DIRECTIONS: Write out exactly the lines running from the line that includes "Image resolution: width=1568" to the end of the data, both ends included, and nothing besides.
+-------+
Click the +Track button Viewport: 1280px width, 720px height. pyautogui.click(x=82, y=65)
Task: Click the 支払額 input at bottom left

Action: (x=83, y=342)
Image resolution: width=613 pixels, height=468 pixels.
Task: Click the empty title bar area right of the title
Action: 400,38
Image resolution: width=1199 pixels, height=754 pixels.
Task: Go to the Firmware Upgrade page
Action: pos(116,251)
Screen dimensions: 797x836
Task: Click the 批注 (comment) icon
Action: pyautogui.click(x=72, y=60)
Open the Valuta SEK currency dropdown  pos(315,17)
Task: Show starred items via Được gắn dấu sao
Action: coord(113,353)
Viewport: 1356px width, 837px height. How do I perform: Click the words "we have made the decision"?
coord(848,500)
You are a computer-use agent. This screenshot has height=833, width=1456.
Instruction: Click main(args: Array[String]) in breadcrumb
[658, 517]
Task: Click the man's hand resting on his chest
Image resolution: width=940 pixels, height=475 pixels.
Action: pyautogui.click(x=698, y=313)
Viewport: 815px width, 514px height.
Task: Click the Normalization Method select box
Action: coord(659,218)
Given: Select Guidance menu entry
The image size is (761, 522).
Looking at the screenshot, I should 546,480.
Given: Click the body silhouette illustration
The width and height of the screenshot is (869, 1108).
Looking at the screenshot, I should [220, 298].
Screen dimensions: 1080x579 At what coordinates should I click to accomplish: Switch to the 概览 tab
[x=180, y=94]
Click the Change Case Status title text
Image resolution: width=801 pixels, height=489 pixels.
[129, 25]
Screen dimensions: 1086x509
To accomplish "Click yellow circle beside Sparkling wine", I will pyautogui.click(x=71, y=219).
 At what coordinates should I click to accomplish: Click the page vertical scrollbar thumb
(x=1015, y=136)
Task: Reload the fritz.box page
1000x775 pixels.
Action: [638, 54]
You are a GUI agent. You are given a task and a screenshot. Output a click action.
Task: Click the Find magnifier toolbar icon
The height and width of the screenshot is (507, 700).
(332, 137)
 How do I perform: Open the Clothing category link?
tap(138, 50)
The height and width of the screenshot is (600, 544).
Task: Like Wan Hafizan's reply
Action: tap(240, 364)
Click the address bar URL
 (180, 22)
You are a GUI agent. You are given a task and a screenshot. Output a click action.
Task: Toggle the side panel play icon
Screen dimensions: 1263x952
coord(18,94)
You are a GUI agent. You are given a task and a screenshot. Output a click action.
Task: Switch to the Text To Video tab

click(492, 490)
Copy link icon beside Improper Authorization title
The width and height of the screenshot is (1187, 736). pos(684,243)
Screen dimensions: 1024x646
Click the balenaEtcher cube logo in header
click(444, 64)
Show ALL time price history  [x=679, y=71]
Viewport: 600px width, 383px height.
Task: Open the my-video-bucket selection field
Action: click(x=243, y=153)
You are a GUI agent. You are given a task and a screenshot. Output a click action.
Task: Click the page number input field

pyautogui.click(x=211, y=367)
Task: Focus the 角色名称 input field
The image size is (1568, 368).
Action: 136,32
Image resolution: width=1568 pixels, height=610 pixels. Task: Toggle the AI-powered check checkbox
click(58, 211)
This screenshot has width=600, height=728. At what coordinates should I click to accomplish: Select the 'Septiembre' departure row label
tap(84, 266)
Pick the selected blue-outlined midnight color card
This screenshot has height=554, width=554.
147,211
+-------+
WORKED SOLUTION:
Image resolution: width=1568 pixels, height=610 pixels. Task: Toggle the AI-powered check checkbox
click(58, 211)
This screenshot has width=600, height=728. At what coordinates should I click to accomplish: Select the 'Septiembre' departure row label
tap(84, 266)
Pick the selected blue-outlined midnight color card
This screenshot has height=554, width=554.
147,211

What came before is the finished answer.